What follows is a listing. Write it all out exactly.
..............................
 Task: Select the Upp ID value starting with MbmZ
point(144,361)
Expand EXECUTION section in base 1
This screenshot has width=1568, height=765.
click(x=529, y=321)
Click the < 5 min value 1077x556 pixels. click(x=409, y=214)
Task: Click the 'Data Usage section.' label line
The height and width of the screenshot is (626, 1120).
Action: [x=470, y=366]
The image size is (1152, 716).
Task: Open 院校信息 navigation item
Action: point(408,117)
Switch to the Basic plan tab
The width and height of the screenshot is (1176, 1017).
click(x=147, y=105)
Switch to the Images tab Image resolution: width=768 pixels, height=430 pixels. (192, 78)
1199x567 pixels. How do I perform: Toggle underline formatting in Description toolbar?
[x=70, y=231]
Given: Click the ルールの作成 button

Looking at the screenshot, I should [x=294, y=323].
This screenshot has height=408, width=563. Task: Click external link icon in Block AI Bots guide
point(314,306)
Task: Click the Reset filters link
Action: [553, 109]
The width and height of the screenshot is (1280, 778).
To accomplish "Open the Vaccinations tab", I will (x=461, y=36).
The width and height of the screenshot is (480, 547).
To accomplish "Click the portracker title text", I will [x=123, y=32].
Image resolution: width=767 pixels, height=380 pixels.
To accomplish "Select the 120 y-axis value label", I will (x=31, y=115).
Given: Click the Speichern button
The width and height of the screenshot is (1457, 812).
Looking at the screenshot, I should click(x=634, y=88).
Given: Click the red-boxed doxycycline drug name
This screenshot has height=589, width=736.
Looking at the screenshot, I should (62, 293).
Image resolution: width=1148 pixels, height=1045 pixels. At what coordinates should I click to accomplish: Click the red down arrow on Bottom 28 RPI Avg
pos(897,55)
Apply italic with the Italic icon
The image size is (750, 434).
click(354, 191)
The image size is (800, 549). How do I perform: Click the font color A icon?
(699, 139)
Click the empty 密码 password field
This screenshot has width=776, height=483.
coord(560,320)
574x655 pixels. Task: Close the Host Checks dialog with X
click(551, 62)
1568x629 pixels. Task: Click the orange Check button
..............................
▸ FINAL ANSWER
 Task: Select the Upp ID value starting with MbmZ
point(144,361)
Expand EXECUTION section in base 1
This screenshot has width=1568, height=765.
click(x=529, y=321)
Click the < 5 min value 1077x556 pixels. click(x=409, y=214)
Task: Click the 'Data Usage section.' label line
The height and width of the screenshot is (626, 1120).
Action: [x=470, y=366]
The image size is (1152, 716).
Task: Open 院校信息 navigation item
Action: point(408,117)
Switch to the Basic plan tab
The width and height of the screenshot is (1176, 1017).
click(x=147, y=105)
Switch to the Images tab Image resolution: width=768 pixels, height=430 pixels. (192, 78)
1199x567 pixels. How do I perform: Toggle underline formatting in Description toolbar?
[x=70, y=231]
Given: Click the ルールの作成 button

Looking at the screenshot, I should [x=294, y=323].
This screenshot has height=408, width=563. Task: Click external link icon in Block AI Bots guide
point(314,306)
Task: Click the Reset filters link
Action: [553, 109]
The width and height of the screenshot is (1280, 778).
To accomplish "Open the Vaccinations tab", I will (x=461, y=36).
The width and height of the screenshot is (480, 547).
To accomplish "Click the portracker title text", I will [x=123, y=32].
Image resolution: width=767 pixels, height=380 pixels.
To accomplish "Select the 120 y-axis value label", I will (x=31, y=115).
Given: Click the Speichern button
The width and height of the screenshot is (1457, 812).
Looking at the screenshot, I should click(x=634, y=88).
Given: Click the red-boxed doxycycline drug name
This screenshot has height=589, width=736.
Looking at the screenshot, I should (62, 293).
Image resolution: width=1148 pixels, height=1045 pixels. At what coordinates should I click to accomplish: Click the red down arrow on Bottom 28 RPI Avg
pos(897,55)
Apply italic with the Italic icon
The image size is (750, 434).
click(354, 191)
The image size is (800, 549). How do I perform: Click the font color A icon?
(699, 139)
Click the empty 密码 password field
This screenshot has width=776, height=483.
coord(560,320)
574x655 pixels. Task: Close the Host Checks dialog with X
click(551, 62)
1568x629 pixels. Task: Click the orange Check button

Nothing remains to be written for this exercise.